EXERCISE TEXT |

However, come January and my first weigh in and finding out that I had put on 10 and a half pounds made me more determined to lose it!

So week 1 of January I lost 2 and a half pounds, then last week and this week a pound per week, so I've lost 4 and a half of that 10 pounds already.. Which I'm very pleased about.

As many of you know, I go to Weight Watchers now as part of the 'Healthy Lifestyle' programme, this has been my crutch really in helping me to get 'back on track'.. I've started on a week long 'track everyday and share your results with Facebook' thing set up by R, my leader... its then an honest appraisal of what I eat and where I need to look at things a bit.. I, to be honest had thought things like stock cubes were zero points, yet I've found they're 1 point each.. all those little 1 points here and there can add up.. so I'm honestly tracking now.. and if something is a recipe, putting it into the recipe builder and seeing what the point values are. Means I have to be quite strict with myself.. But its all good habits, imho.

Well, I have some other news.. I've been accepted to go onto the training as a leader with Weight Watchers... Its really quite exciting and a wonderful opportunity to help other people in the same situation as myself. I was asked by R, my leader, if I'd be interested.. I figured 'why not'.. so this is also going to be a good incentive to lose weight and keep it off!!! My first training day is in March.. so wish me luck.... :-)

My last meeting with my Lifestyle Coach P is in April.. so I'm working on losing the weight I put on over Christmas, plus as much of the next stone as I can.. Just to prove that it can be done.

If I can do it, anyone can.

EXCERPTED DATA |
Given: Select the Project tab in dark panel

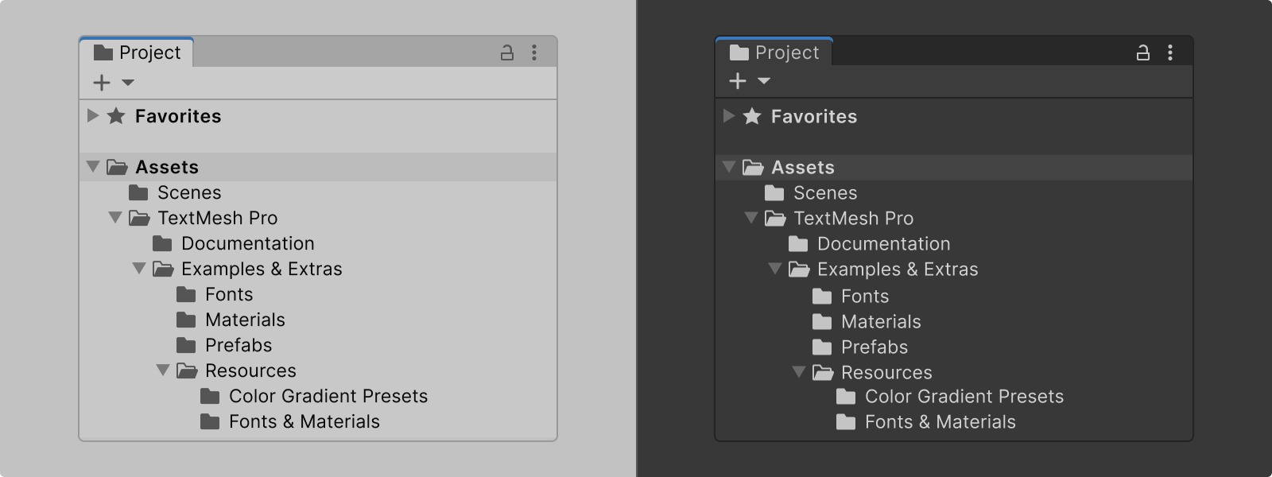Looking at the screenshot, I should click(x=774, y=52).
* * *
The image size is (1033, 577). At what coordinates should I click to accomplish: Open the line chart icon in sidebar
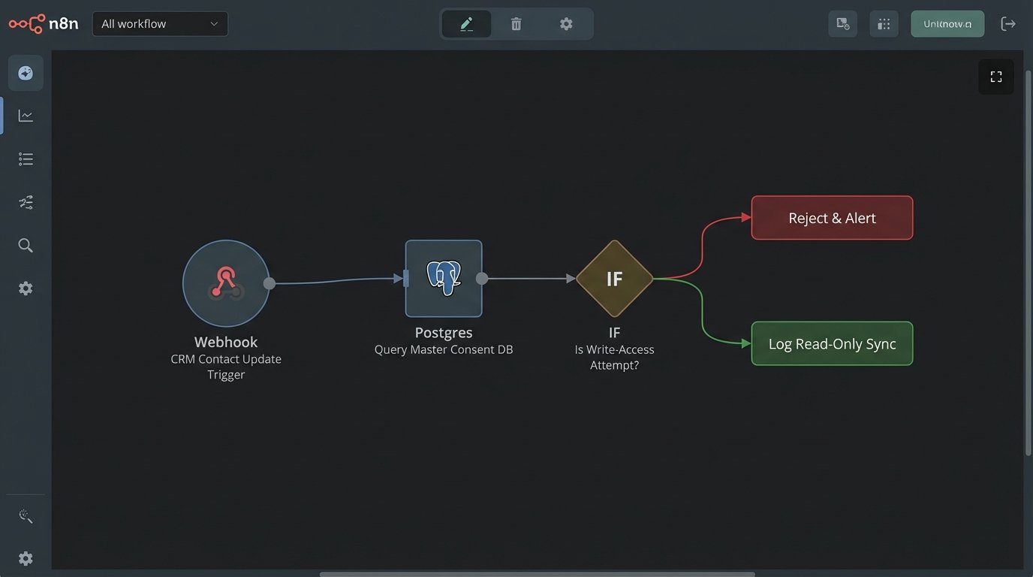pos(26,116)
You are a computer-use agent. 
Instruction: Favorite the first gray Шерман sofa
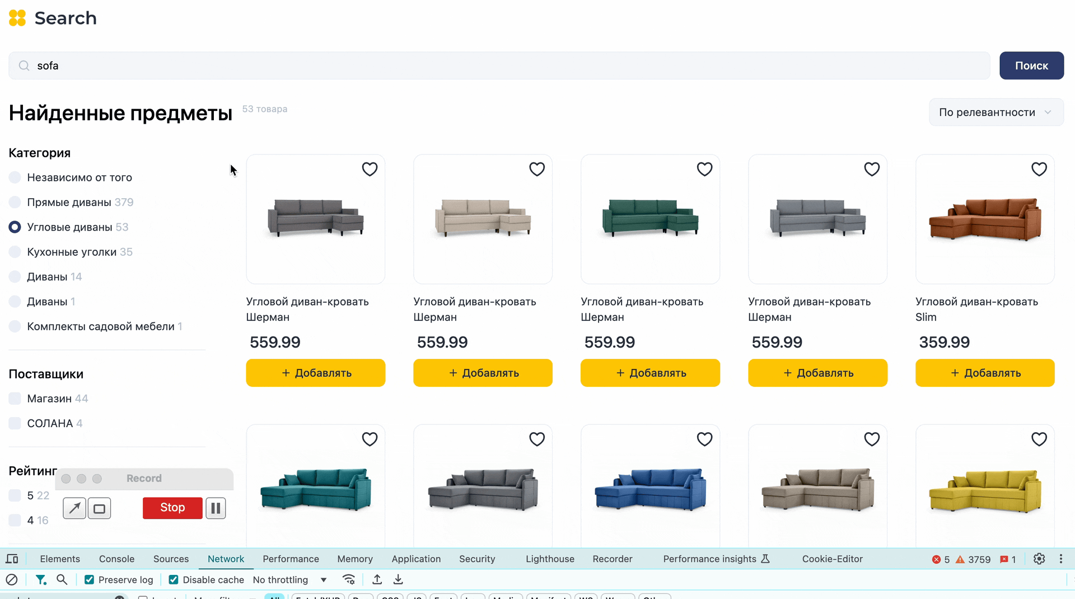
==
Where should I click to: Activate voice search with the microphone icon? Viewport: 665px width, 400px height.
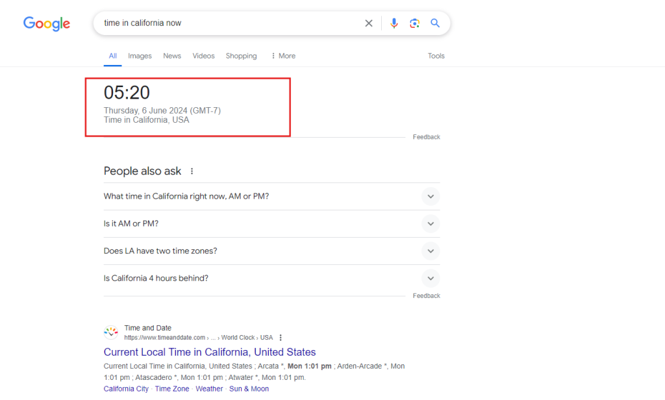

WHAT YOU NEED TO DO |
Can you duplicate, word for word, the stretch of the weight-loss post that opens with the words containing "Well, I have" and closes with "can be done."?

ANSWER TO THIS EXERCISE |
Well, I have some other news.. I've been accepted to go onto the training as a leader with Weight Watchers... Its really quite exciting and a wonderful opportunity to help other people in the same situation as myself. I was asked by R, my leader, if I'd be interested.. I figured 'why not'.. so this is also going to be a good incentive to lose weight and keep it off!!! My first training day is in March.. so wish me luck.... :-)

My last meeting with my Lifestyle Coach P is in April.. so I'm working on losing the weight I put on over Christmas, plus as much of the next stone as I can.. Just to prove that it can be done.